▸ **Выбранный фрагмент**

Что касается пространства «внешней» жизни, то, на мой взгляд, общественно значимых событий, которые сформировались на столкновении интересов «неофициальных» художников и власти в 1970-е годы, было два. Первое – это так называемая «бульдозерная» выставка в 1974 году, и второе, как следствие, – выставка «неофициальных» художников в самом далеком углу города – в павильоне «Пчеловодство» на ВДНХ, где были выставлены работы девятнадцати художников-«нонконформистов» и одного художника-начальника, Дробицкого, который «вставил» себя в эту выставку, почувствовав, что прислониться к нонконформистам становится выгодным и престижным (уже сам факт помещения выставки на ВДНХ, среди стендов с пчелами, говорит об абсурдистской сущности власти, создавшей сюрреалистический перформанс).
После скандала с «бульдозерной» выставкой, поднявшей большой шум на Западе, власть решила «канализировать» ситуацию с неофициальными художниками, выстроив «потемкинскую деревню» для «западного общественного мнения». В профсоюзе художников-графиков, работающих в издательствах и не имеющих никакого отношения к Союзу художников, была создана секция живописи (опять Хармс), в которую «запихнули» художников-«нонконформистов», что для них было формой «легализации». Начальником этой конторы был «спущен» из КГБ булгаковский персонаж, некто Ащеулов, чтобы отслеживать ситуацию и брать ее под свой контроль. Видимо, обсудив все с «товарищами», с потиранием рук, с подмигиванием и с матом, он принялся за организацию выставки. Было отобрано девятнадцать нонконформистов + заместитель Ащеулова, успешный художник-плакатист Дробицкий. Кабаков и Булатов, будучи членами Союза художников и имея постоянную и хорошо оплачиваемую работу в «Детгизе», отказались участвовать, видимо, опасаясь, что их выгонят из СХ и они потеряют работу. Но все другие известные нонконформисты, которым нечего было терять, были представлены.

▸ **Список заданий**
A. Какие фамилии людей упоминаются во фрагменте о неофициальных художниках? Перечислите все, каждую по одному разу.
B. Перепишите фрагмент о неофициальных художниках от слов "Что касается пространства" вниз до слов "создавшей сюрреалистический перформанс).", заменив везде "ВДНХ" на "Выставке достижений народного хозяйства".

▸ **Исходные данные**

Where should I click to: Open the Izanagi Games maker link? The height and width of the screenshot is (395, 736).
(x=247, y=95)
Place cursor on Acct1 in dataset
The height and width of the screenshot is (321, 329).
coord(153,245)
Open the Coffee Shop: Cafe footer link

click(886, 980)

▸ **Ответы к заданиям**
A. Дробицкий, Хармс, Ащеулов, Кабаков, Булатов

B.
Что касается пространства «внешней» жизни, то, на мой взгляд, общественно значимых событий, которые сформировались на столкновении интересов «неофициальных» художников и власти в 1970-е годы, было два. Первое – это так называемая «бульдозерная» выставка в 1974 году, и второе, как следствие, – выставка «неофициальных» художников в самом далеком углу города – в павильоне «Пчеловодство» на Выставке достижений народного хозяйства, где были выставлены работы девятнадцати художников-«нонконформистов» и одного художника-начальника, Дробицкого, который «вставил» себя в эту выставку, почувствовав, что прислониться к нонконформистам становится выгодным и престижным (уже сам факт помещения выставки на Выставке достижений народного хозяйства, среди стендов с пчелами, говорит об абсурдистской сущности власти, создавшей сюрреалистический перформанс).